Coaxial cable segment 30 includes a center conductor 31, a dielectric layer 32, and a shielding conductor 33. The terminal end of center conductor 31 is soldered within the recess in the second end of center contact 28. The terminal end of shielding conductor 33 is soldered within second section 26 of connector body 20. In this manner, the connector body 20 is in electrical communication with the shielding conductor 33, while the center contact 28 is in electrical communication with center conductor 31. Insulation layer 32 maintains a controlled impedance environment between center conductor 31 and shielding conductor 33, while insulator 27 maintains a controlled impedance environment between connector housing 20 and center contact 28.
A slot 35 (FIG. 3) is formed through sidewall 21 of connector body 20 to allow coaxial cable segment 30 to exit connector body 20 in a smooth, transitional fashion. Again, high RF signals do not propagate well through transmission lines that contain any abrupt turns. By providing slot 35 in sidewall 21 of connector body 20, coaxial cable segment 30 can make a smooth transition out of connector body 20 from the region of insulator 27.
A plurality of slots 16 are also formed in sidewall 13 of housing 10 in substantial alignment with the slots 35 formed through the sidewalls 21 of each connector body 20, so as to allow the coaxial cable segments 30 to exit housing 10.
FIG. 3 is a perspective view of the connector body 20 shown in FIG. 2. FIG. 3 shows that connector body 20 preferably includes a retaining member 36 positioned at second end 24 thereof. Preferably, the retaining member 36 is in the shape of a radially extending flange. The retaining member 36 is received within a complementarily shaped annular recess 37 formed in the bottom of housing 10 (see FIG. 2). In this manner, a plurality of connector bodies 20 can be freely arranged on circuit board 3 and then held in place by connecting housing 10 using a securing mechanism, such as bolts 14, to removably attach housing member 10 to circuit board 3. That is, the interaction between retaining member 36 and annular recess 37 causes the connector bodies 20 to be releasably retained within housing 10 in pressed engagement against the upper surface of circuit board 3.
FIG. 4 shows another embodiment of a connector assembly in accordance with the present invention. The connector assembly of FIG. 4 is similar in structure to that shown in FIG. 1, except that two rows of connector bodies 20 are formed in housing 10. As such, coaxial cable segments 30 can extend from both sidewalls 13 of housing 10.
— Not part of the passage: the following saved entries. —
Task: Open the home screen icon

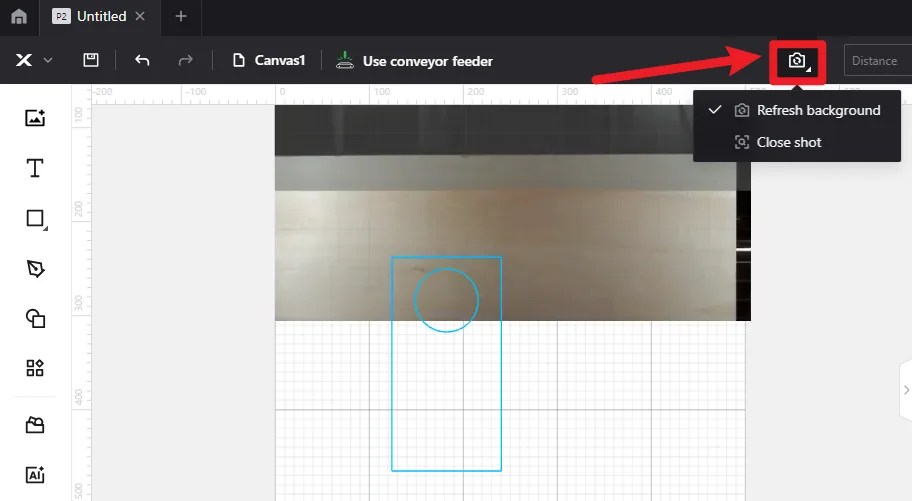Action: tap(19, 16)
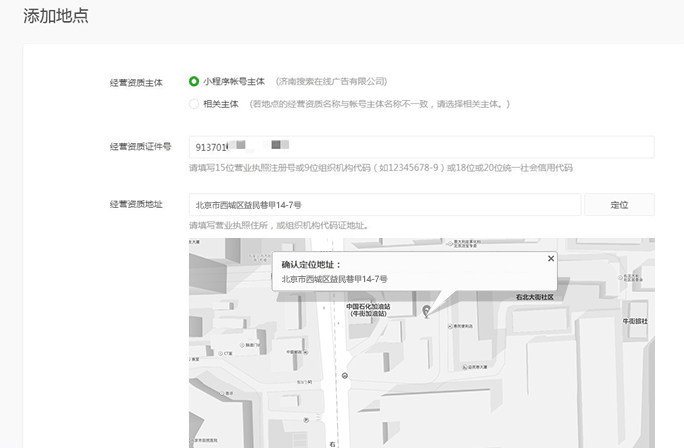The image size is (684, 448).
Task: Click the POI icon below the location pin
Action: click(449, 325)
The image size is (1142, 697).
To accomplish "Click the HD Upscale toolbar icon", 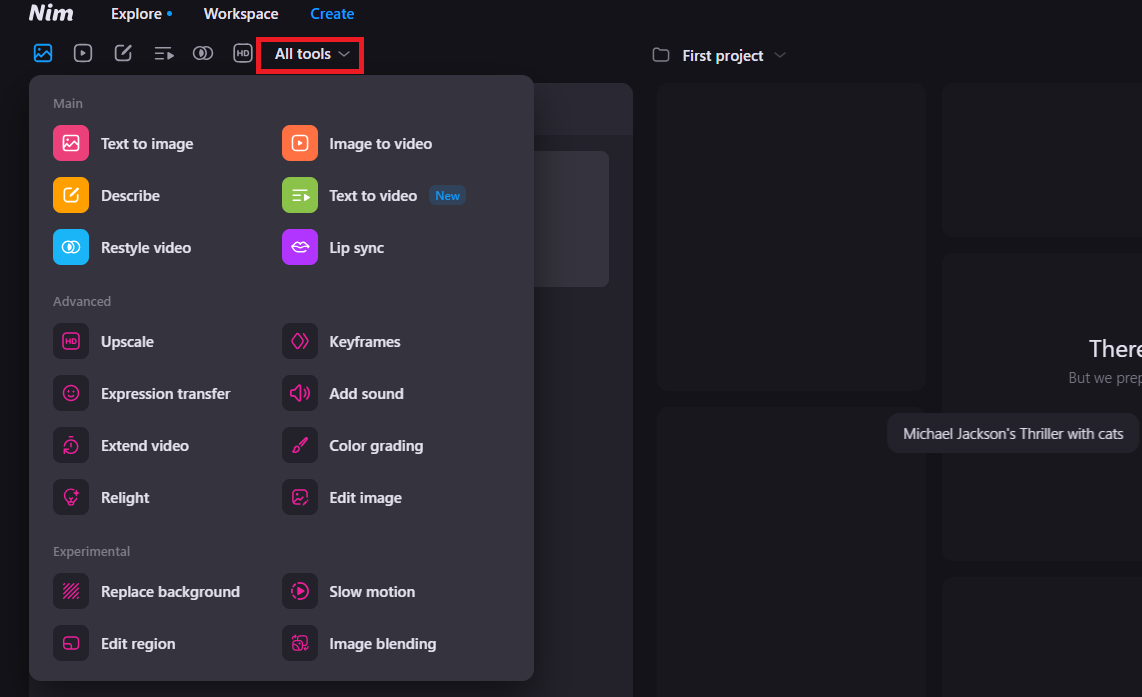I will tap(243, 53).
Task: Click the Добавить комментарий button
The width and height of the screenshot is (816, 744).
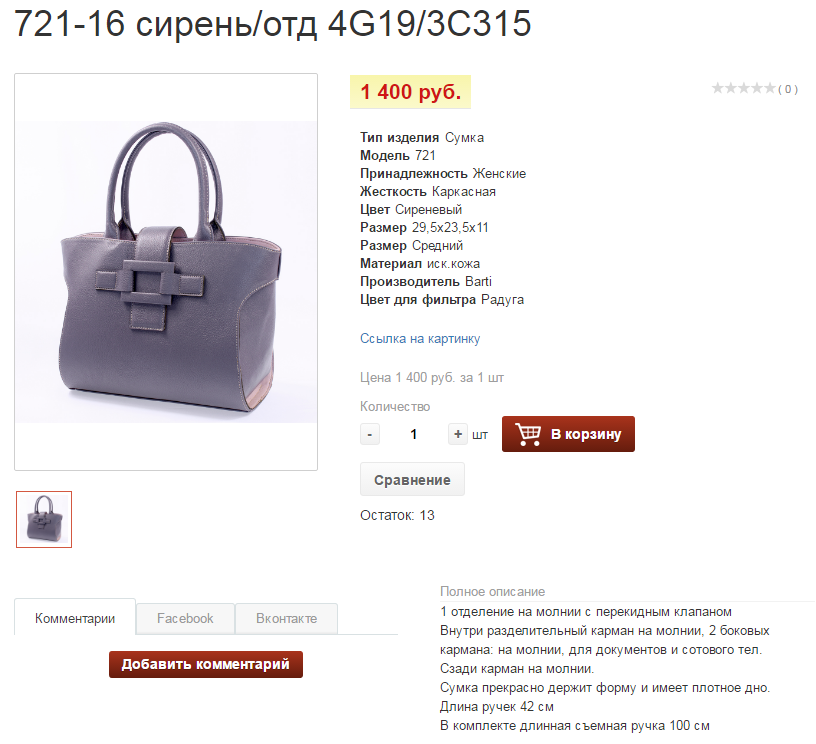Action: pos(206,664)
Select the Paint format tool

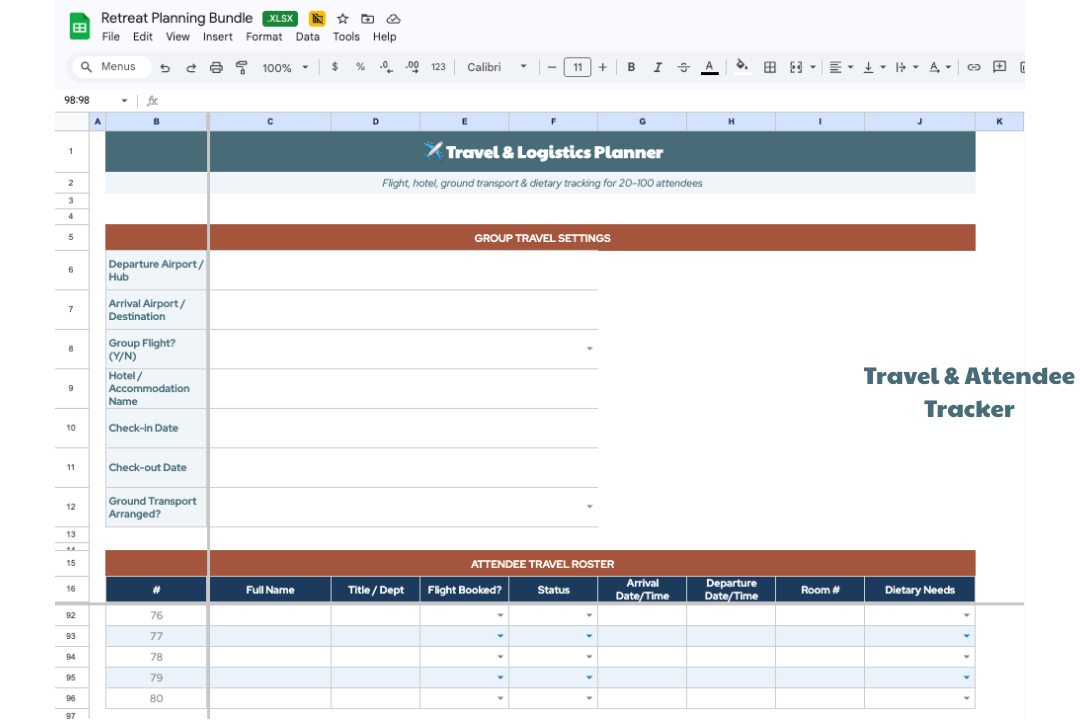241,67
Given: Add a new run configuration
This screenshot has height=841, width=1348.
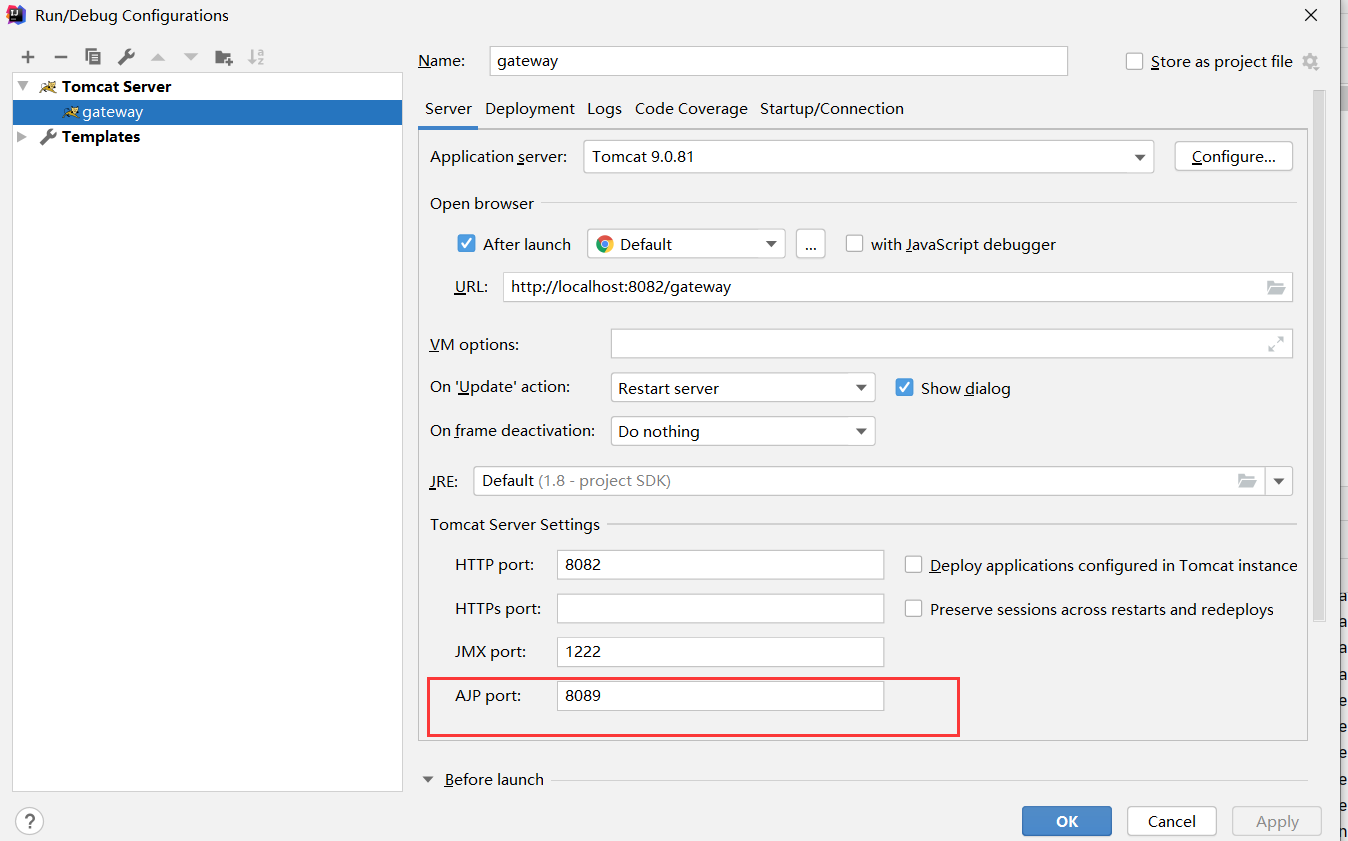Looking at the screenshot, I should [27, 56].
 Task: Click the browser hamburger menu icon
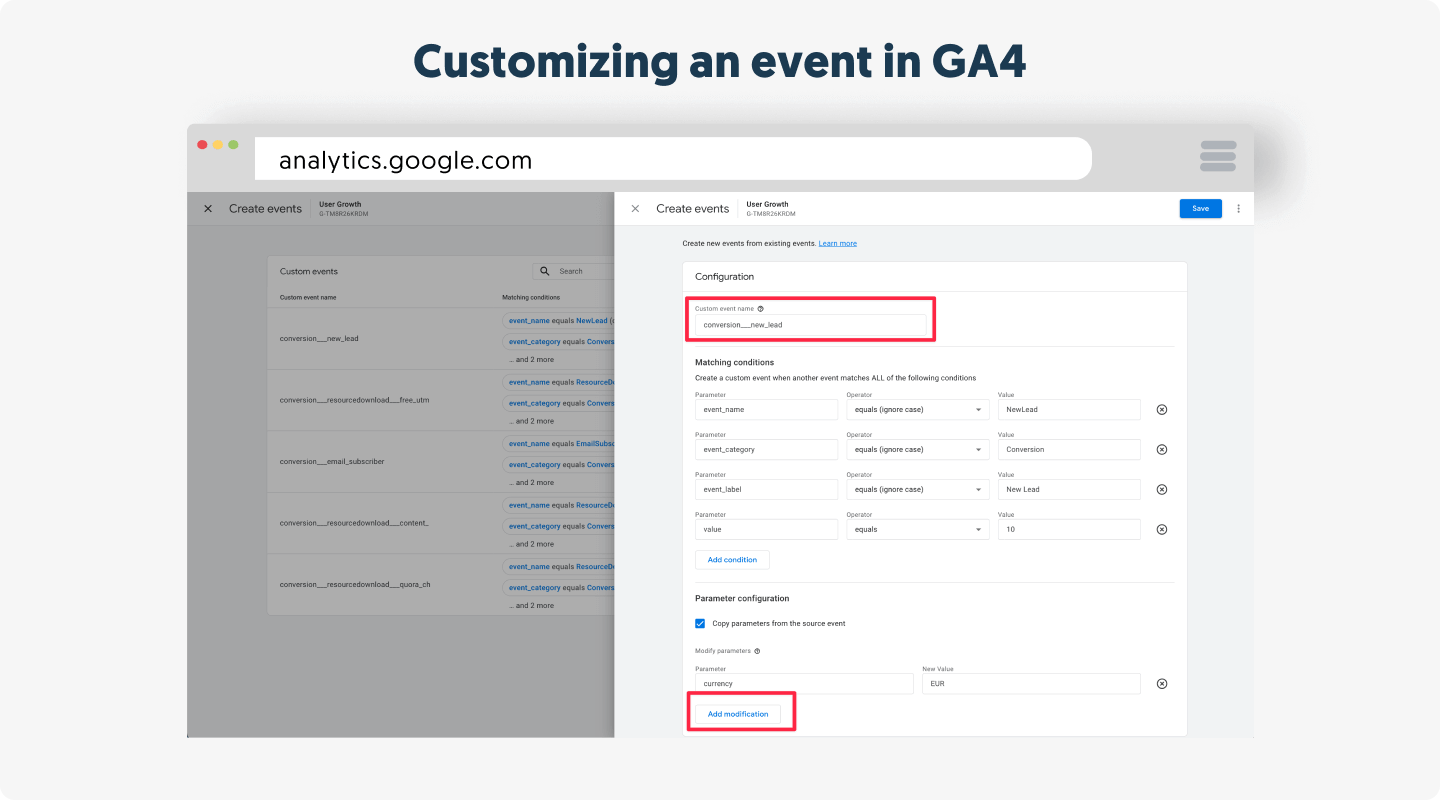tap(1217, 157)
FIG. 5 is a cross-sectional view taken through line 5—5 of FIG. 4, except that the left-hand coaxial cable segment 30 is shown passing through circuit board 3 to access the reverse side thereof. FIG. 5 shows that the structure of the connector bodies 20 is the same as that shown in FIG. 2 (the connector bodies 20 are arranged in a back-to-back manner in FIG. 5).
The connector assemblies shown in FIGS. 1-5 enable high throughput of RF signals therethrough without experiencing the significant losses associated with prior art structures. Specifically, by using coaxial cable segments 30, the RF signals can be preserved all the way to termination port 40, which is positioned immediately adjacent to the functional device 4. While a transmission line 5 is still necessary to make the ultimate connection to device 4, it is of minimal length, and thus results in minimal loss of the RF signal.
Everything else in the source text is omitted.